If you want to lose weight and you still have a fair bit to lose, keep doing what you’re doing. Accept smaller increases in strength and muscle growth until you hit your target weight before you increase your calories to fuel greater muscle growth. Focus on one thing at a time and you’ll get to your destination faster.

Muscle Growth Rule #4: Eat Enough Protein

The correct amount of protein to eat for optimal muscle growth is pretty hotly debated. I find myself somewhere between the meatheads and the government guidelines, but I’m much closer to the meathead recommendations.

To maximise muscle growth, aim for 1.5 to 2.2 grams per kilogram of lean bodyweight. If you’re fairly lean then just use your bodyweight, if you’re currently quite overweight or obese then this would likely have you eating more protein than you need.

The best day-to-day sources of protein include milk-based protein supplements, white meat, fish, eggs, and other dairy products such as cottage cheese, quark and skimmed milk.

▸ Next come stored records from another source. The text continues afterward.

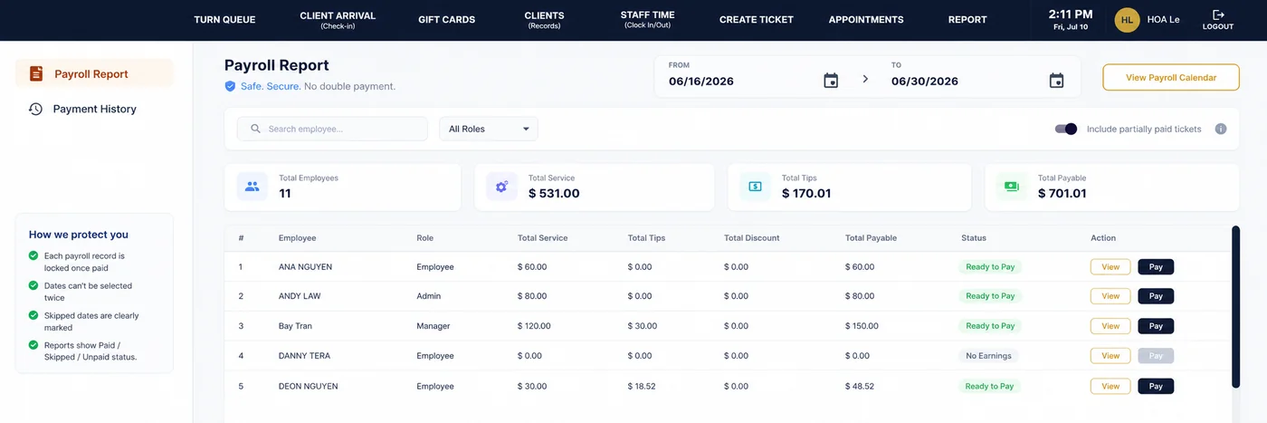Screen dimensions: 1267x423
Task: Toggle Include partially paid tickets switch
Action: (x=1066, y=129)
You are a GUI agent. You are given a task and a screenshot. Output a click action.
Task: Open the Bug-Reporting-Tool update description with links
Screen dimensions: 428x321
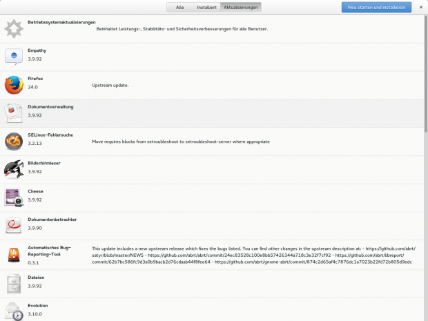click(x=253, y=254)
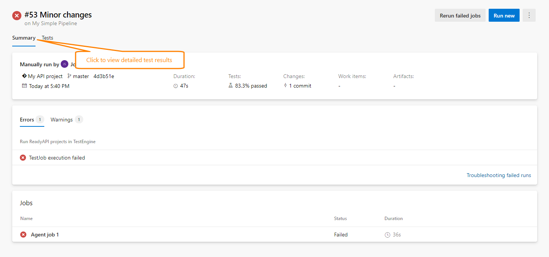Switch to the Warnings tab
This screenshot has height=257, width=549.
coord(61,119)
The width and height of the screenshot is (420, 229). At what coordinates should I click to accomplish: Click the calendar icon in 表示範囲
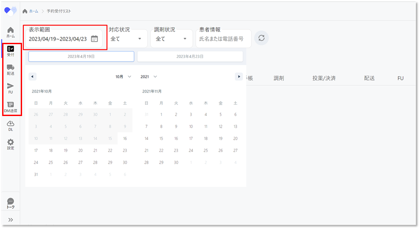tap(94, 39)
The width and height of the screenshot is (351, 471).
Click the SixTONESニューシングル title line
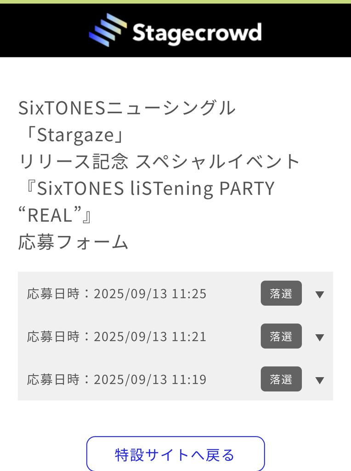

Red meat can be used as well and has a ton of benefits but it should be enjoyed in moderation, current research links red meat consumption with incidence of some cancers. I wouldn’t be too surprised if this turned around in the next five years, but better safe than sorry.

It’s not too hard for a vegetarian to get sufficient amounts of protein for significant muscle growth but vegans may find it difficult. Vegans can get their protein through nuts, beans, tofu, seitan and quorn, they’re not as bioavailable as animal proteins but they’ll do the job.

Muscle Growth Rule #5: Be Consistent

Rome wasn’t built in a day. You’re doing well if you notice a decent difference in your first month. Muscle growth takes time. Although I’ll commonly see some pretty big changes in just weeks with clients, they’re merely a glimpse of a person’s potential.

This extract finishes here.